My daughter goes back to school tomorrow after the Christmas break. That isn’t a huge thing to everyone but it is mammoth to me and even more mammoth to her. My daughter has Chronic Fatigue Syndrome and hasn’t been in school full time for nearly three years.
She first suffered a bout of Chronic Fatigue Syndrome when she was six and had the last four months of year two away from school. Then she was okay until the just after Christmas in Year five. She was given a flu jab but was given a live vaccine instead of a dead one (a no-no for CFS sufferers) and boom, bed bound for four months and the rest of year five and all of year six away from school.
She started secondary school last year and managed three weeks of a reduced timetable but went down hill again. The school have been brilliant – they have ensured we have been kept up to date with goings on and started sending a tutor out when she was well enough last year. And now she is well enough to go in albeit for a small amount of time. She is going in for an hour three times a week at first and the tutor is still coming out twice a week to do Maths and English.

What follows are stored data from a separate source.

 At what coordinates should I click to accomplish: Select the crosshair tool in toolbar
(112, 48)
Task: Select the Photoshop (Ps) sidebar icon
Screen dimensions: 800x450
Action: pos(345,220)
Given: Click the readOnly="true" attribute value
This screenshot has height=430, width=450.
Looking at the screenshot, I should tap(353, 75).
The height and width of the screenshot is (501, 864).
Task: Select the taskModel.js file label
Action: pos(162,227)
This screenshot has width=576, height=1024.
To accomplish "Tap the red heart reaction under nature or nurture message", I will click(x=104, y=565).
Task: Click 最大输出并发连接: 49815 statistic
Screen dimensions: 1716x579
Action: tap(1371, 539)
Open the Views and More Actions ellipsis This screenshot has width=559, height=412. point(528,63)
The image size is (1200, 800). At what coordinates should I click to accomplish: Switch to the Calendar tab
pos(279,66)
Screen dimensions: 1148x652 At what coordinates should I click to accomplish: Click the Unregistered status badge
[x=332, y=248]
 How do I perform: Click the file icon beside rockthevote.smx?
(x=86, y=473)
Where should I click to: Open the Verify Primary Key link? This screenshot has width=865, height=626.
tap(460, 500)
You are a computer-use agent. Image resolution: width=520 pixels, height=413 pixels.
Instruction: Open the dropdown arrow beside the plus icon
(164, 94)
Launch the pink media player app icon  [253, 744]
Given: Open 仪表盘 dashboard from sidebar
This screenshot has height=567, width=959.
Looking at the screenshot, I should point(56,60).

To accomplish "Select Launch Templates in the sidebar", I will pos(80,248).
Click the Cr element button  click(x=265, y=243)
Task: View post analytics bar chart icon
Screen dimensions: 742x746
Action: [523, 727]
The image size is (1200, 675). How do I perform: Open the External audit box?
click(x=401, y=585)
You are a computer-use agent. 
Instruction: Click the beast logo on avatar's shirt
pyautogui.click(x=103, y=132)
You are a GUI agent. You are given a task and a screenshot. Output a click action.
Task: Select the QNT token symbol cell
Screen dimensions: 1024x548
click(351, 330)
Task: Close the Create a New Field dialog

The sad thing is that because it was a totally new school and then she went off sick, she hasn’t been there to make any friends. I know she is nervous as anything but she is so brave she won’t let on. It’s ironic that her health started improving about the same time my mother disowned me. Makes you wonder if all that stress wasn’t helping her either.
As parents we are responsible for protecting our children but I can’t do this for her. I’ll wait for her in the car park as it’s not worth coming home again but I can’t do it for her. I can only sit and pray she gets on okay.